First off, a lay person does not need to hear a bishop provide reasons not to be a Christian.  We can come up with those on our own.  You are a Christian Bishop, and part of your job is to come up with good reasons to be Christian.

Second, avoiding the whole “I am the way, the truth, and the life” thing plays into the hands of those who like to portray Christians, especially anything like traditional Christians, as chuckleheads whose stock in trade is repression, dictatorial dogma, and narrow-mindedness.  It’s always a mistake to address the straw men.

Going a little deeper, you really have to ask “what do you mean, salvation?  Salvation from what, and why?  And, now that I think of it, ‘Who do you say Jesus is?’ ” If you believe that Jesus is fully man and fully God, in whom the Second Person of the Most Holy Trinity became incarnate in the world for the sake of all humankind, then it might be wise not to be so hasty to minimize His mission.  If you do not believe that, well, then say so.  And get honest work.

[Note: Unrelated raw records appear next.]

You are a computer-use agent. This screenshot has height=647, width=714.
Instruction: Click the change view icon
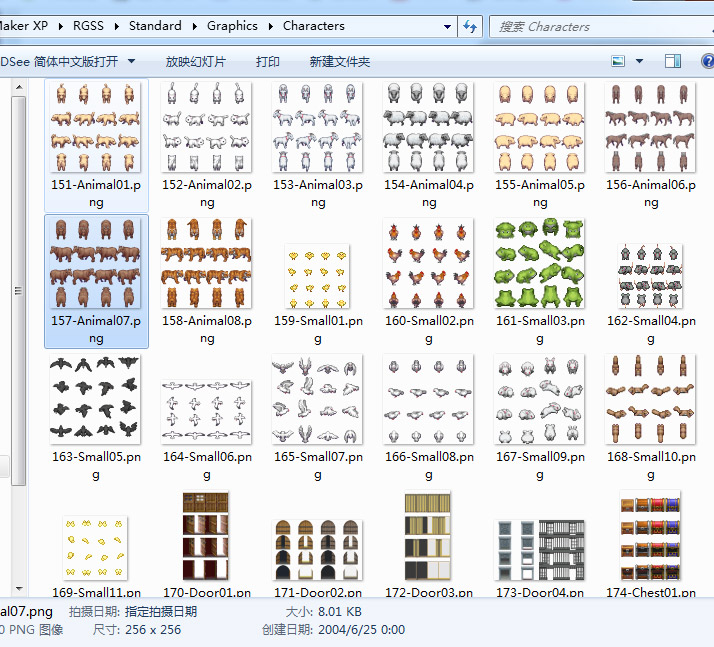pyautogui.click(x=618, y=61)
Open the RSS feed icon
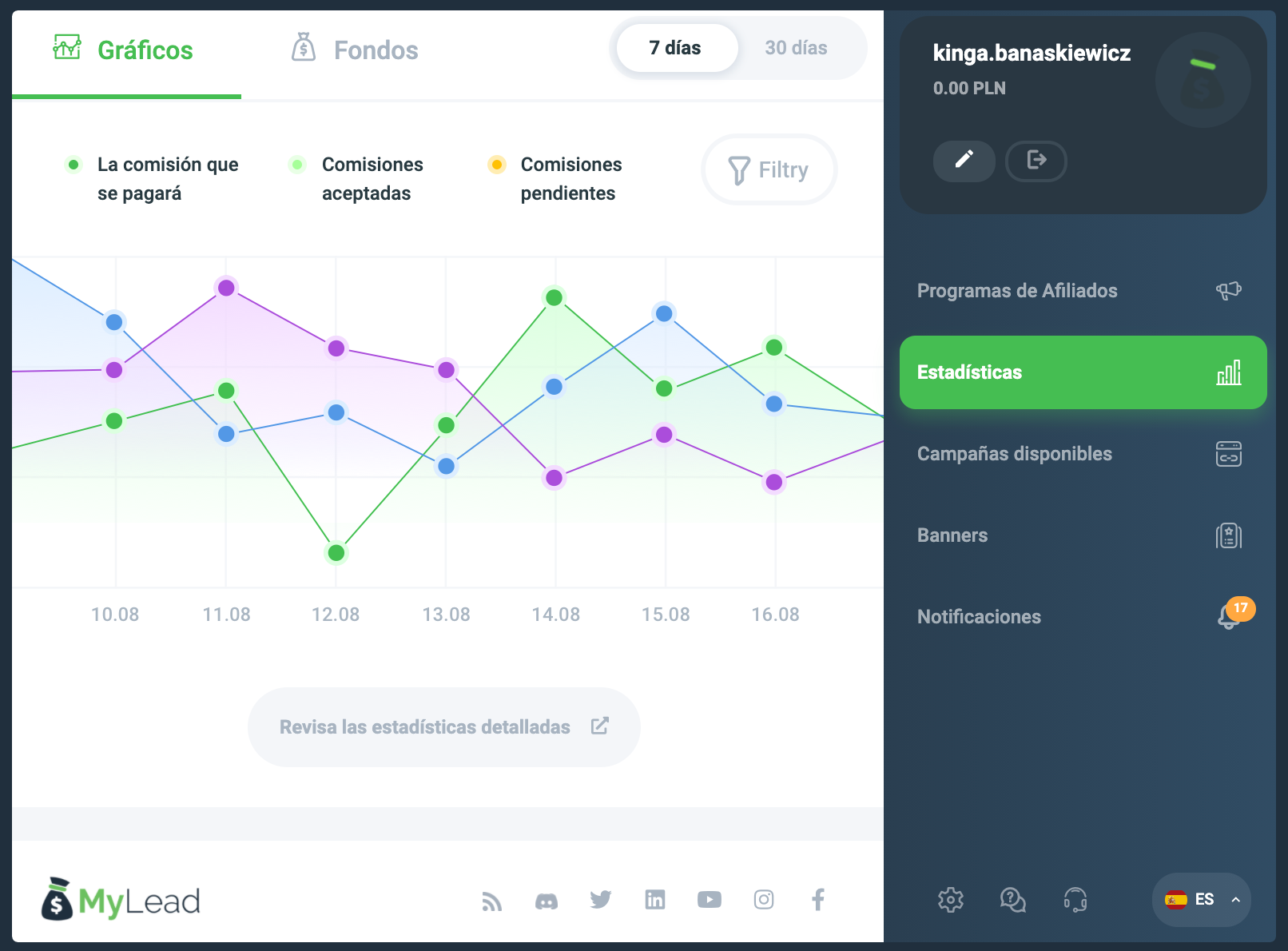1288x951 pixels. point(492,901)
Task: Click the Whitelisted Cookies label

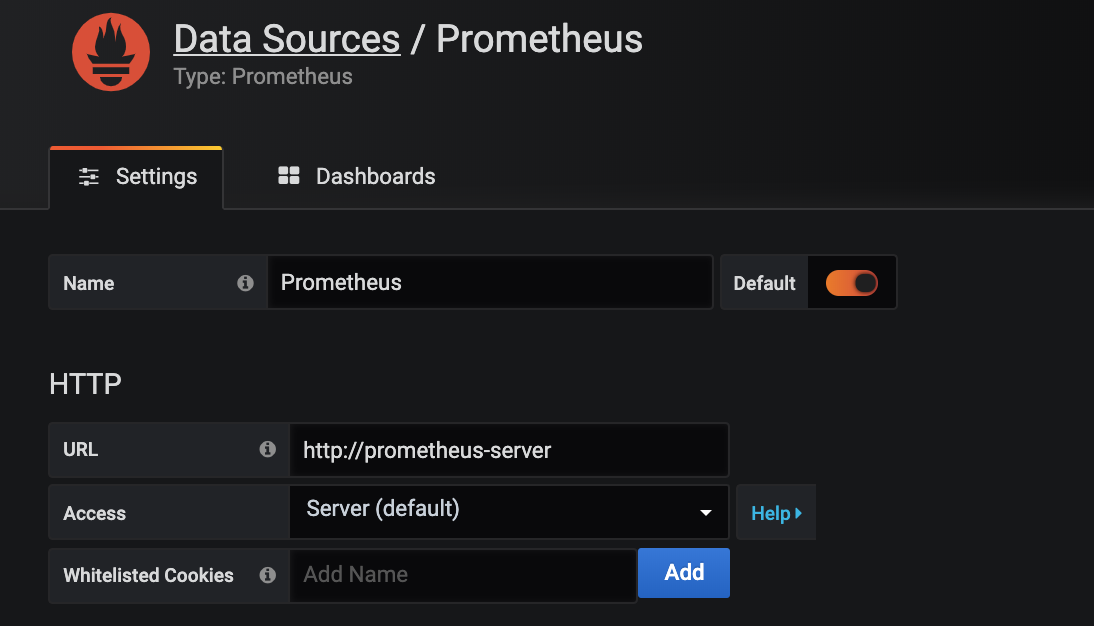Action: point(148,575)
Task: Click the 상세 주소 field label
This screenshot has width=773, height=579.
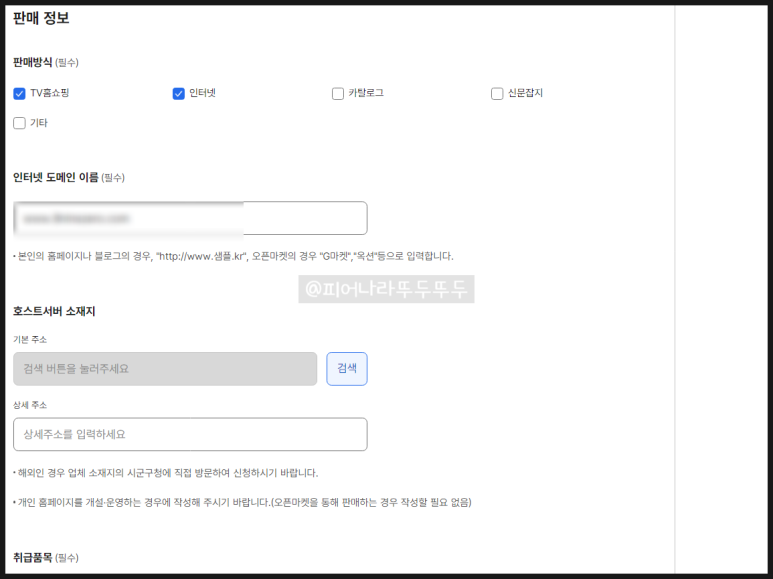Action: [x=30, y=405]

On the third or fourth hand (I’m losing track), it’s quite sufficient to say that the salvation of those who are not Christians is in God’s hands, but that it is clear from the Gospel that judgment occurs.  It’s the business of Christians and their churches to be witnesses to the saving actions of Jesus, rather than minimizing their importance. And the slight, common, personalization of it all by saying, “God can achieve it (intimacy with all human beings) through varying faith experiences,” makes salvation (whatever Bishop Hollingsworth means by that) more a matter of what one feels from moment to moment rather than something done by God.  And then there’s the icky drippiness of “intimacy with all human beings.”  That sounds more like something coming out of Playboy Mansion West rather than from a bishop of the line of John Jewel, Thomas Cranmer, and Lancelot Andrewes.

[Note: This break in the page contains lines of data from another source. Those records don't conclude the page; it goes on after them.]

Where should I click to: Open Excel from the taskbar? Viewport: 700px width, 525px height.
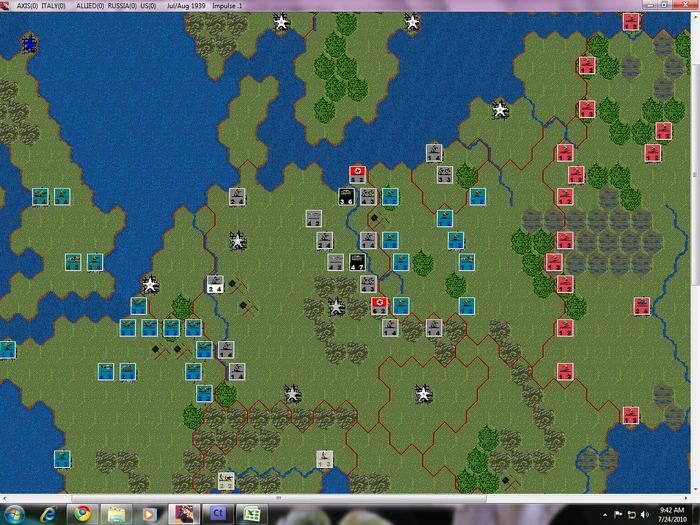252,514
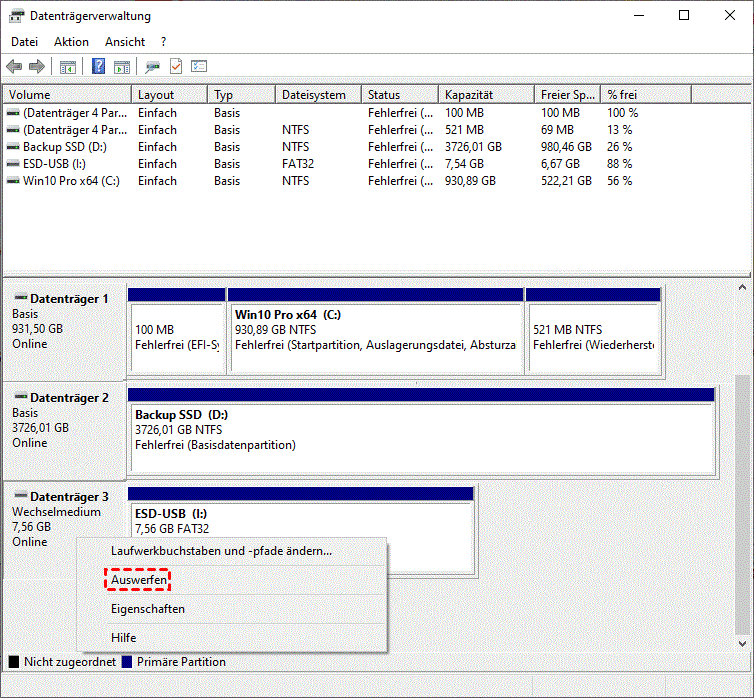Click the orange checkmark toolbar icon

point(176,66)
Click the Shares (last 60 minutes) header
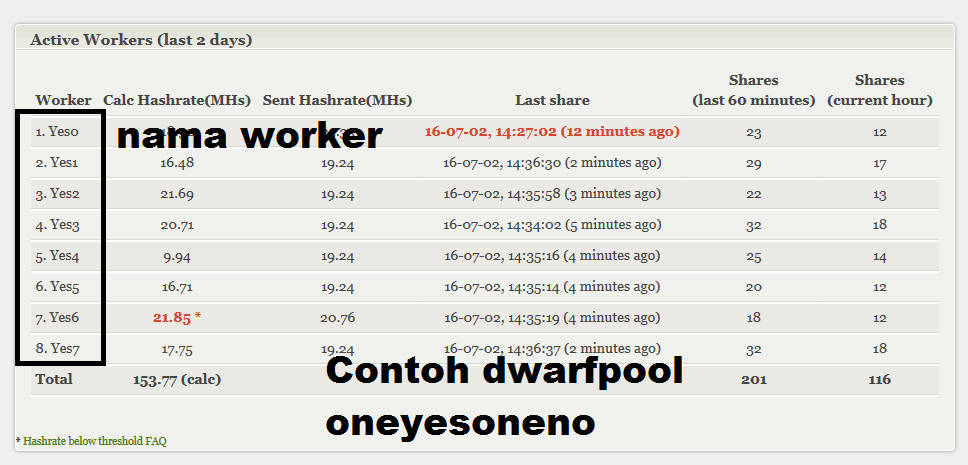Screen dimensions: 968x465 tap(753, 90)
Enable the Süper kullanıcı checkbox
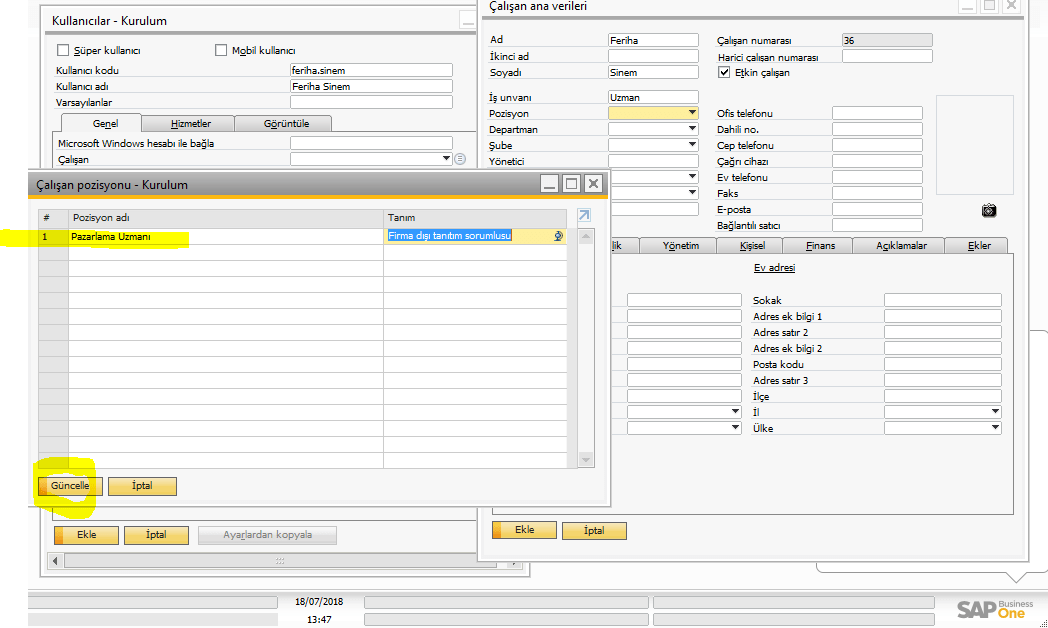The height and width of the screenshot is (628, 1048). tap(64, 51)
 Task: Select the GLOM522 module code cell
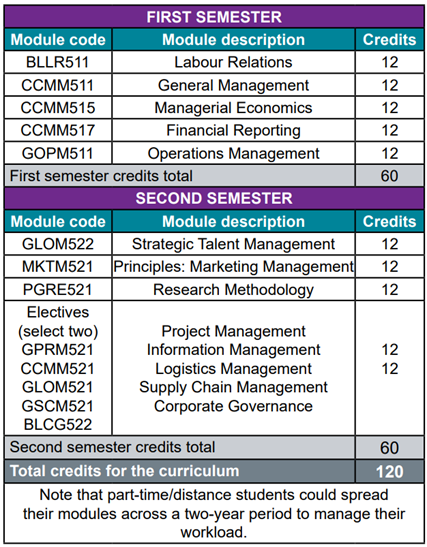[58, 244]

And that is the whole sad story in a nutshell.

Jan 112012

Sad but not surprising news from Virginia, where the Official Diocese of Virginia, a constituent but subordinate part of the hierarchal-without-any-congregational-taint-whatsoever Episcopal Church™ has won the right to turn several large, thriving congregations out of their customary churches.  The fate of properties acquired by the local-and-very-definitely-subordinate-not-at-all-independent-dioceses is has often been unpleasant to consider.  How the Official Diocese of Virginia will resist the opportunity to realize their newly acquired assets  into resorts, conference centers, casinos, nightclubs, and possibly mosques will be an interesting sight. The stewardship of buildings is arguably a less important Christian duty, but it is hard to work out how that minor duty is fulfilled by turning a Christian church into a nightclub, or a mosque.  Both have happened.

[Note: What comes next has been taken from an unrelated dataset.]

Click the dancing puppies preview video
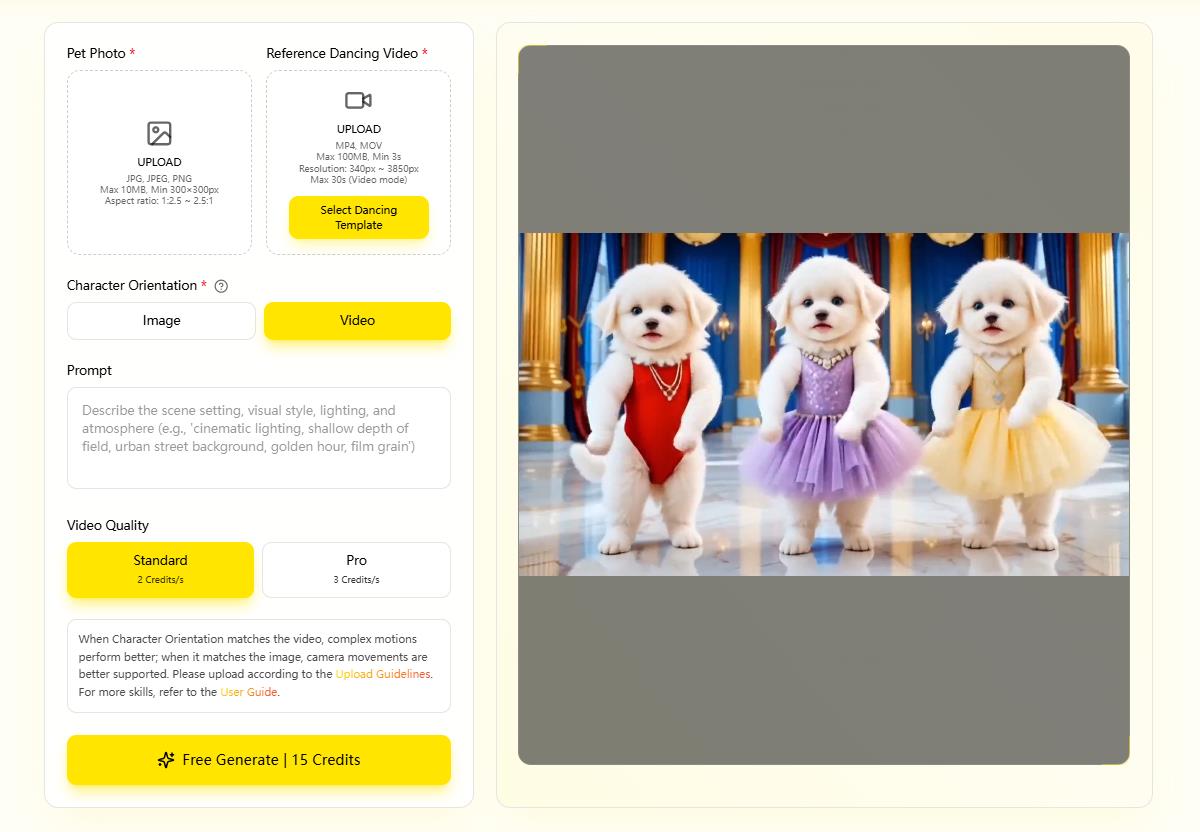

Having control of your own space is certainly an asset to a Christian community.  You can just plain do more – more worship, more formation, more outreach. My own community has access to its rented space for only a few hours a week, and that certainly restricts our activity.  But it does seem that God is asking those of us in North American to experience a degree of lessened resource, and I think this will in turn force us to look more carefully at our fundamental commitments and at how we interact with each other.  Anglicans are infamously squabblesome, and it may be that a leaner church will force us towards better care of one another.

I’ve been slowly coming ‘round to the notion that we are given reformations so that we might shrug off cultural accretions. We are, maybe, being asked to think carefully what we are up to, pray continually for clarity about today’s step, and wait patiently upon God.  Without oodles of resources, maybe we won’t run off towards every idea that strikes someone’s fancy.

The Exiles of Virginia (and there’s a neat moniker to go by) will need to keep fresh in their minds that their real communities are intact, and that all will be well.